Он ходил долго – не мог и предполагать, что столь чудесен и прекрасен град Константинополь. Большую часть времени провел в соборе Софийском, все никак не мог уйти оттуда. Теперь же пела и сияла Господним светом душа, овеянная неземной красотой. Домой, на постоялый двор пришел уже в сумерки, вяло отужинал, не замечая, что ест и, не отвечая на насмешки и вопросы Михайлы, завалился спать. А поутру повторилось то же – неустанная беготня по городу, церкви, часовни, храмы – и непрестанное, ласковое умиление души...
Михайла изредка посмеивался над "одержимым" братцем, но не препятствовал ему ни в чем, занимался своими делами. А дела эти пошли в гору – неизвестно, способствовал ли этому зачарованный перстень, или так само собой вышло – но товар свой продал Михайла втридорога, барыш получил немалый и теперь разживался византийскими диковинками. Редкие роскошные ткани и украшения решил он везти в Киев, надеялся на этом немалый барыш получить. Мечтая о грядущем богатстве, он все время весел был и светел – потому Всеслав немало удивился, когда как-то вечером застал его сидящим за столом с кувшином вина, с лицом, мрачнее тучи.
– Что с тобой, брат? – спросил Всеслав, осторожно подсаживаясь на скамью.
Михайла только вздохнул глубоко.
– Выпей со мной, – сказал грустно и потянулся за кубком.
– Тоска у меня на душе. Негожее я сделал.
Всеслав принял кубок, глотнул вина.
– А ты расскажи мне, облегчи душу. Может, и придумаем что вместе?

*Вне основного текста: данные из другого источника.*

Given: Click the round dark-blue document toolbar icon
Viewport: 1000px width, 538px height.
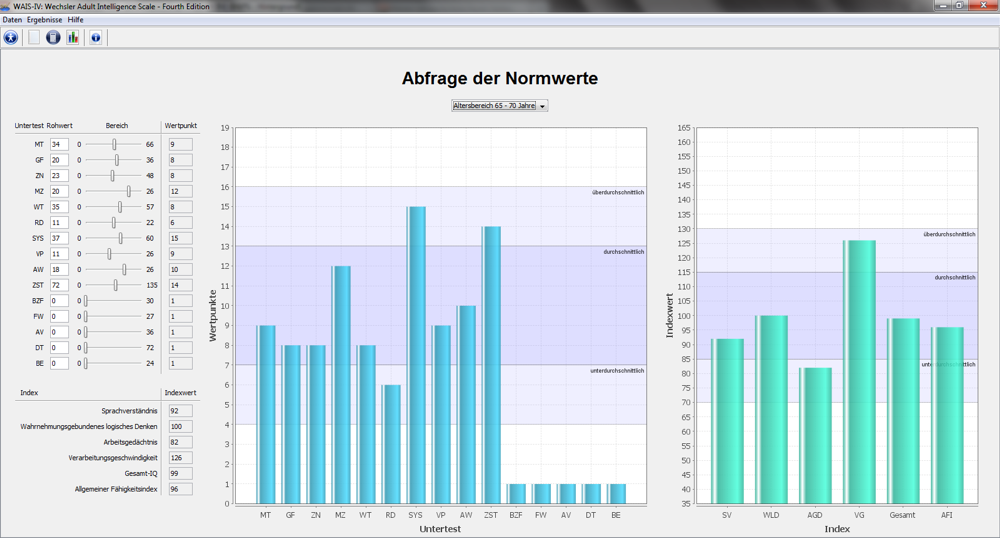Looking at the screenshot, I should click(54, 37).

– Что уж тут придумывать! – вяло откликнулся Михайла. – Теперь, брат, дела не поправишь... Давеча на рынке околачивалась перед лавкой нищенка одна. Грязная, что твой веник, дитя у нее на руках в тряпках замызганных. Досадно мне стало, что она рядом отирается, чистых покупателей пугает. Может, и зараза какая у ней – черт ее знает! К тому ж показалось мне, что она странно косится, стянуть, что ли, что-то собирается? Вот я и кликнул стражу. "Воровка!" – говорю. Ее сразу цап-царап – и увели.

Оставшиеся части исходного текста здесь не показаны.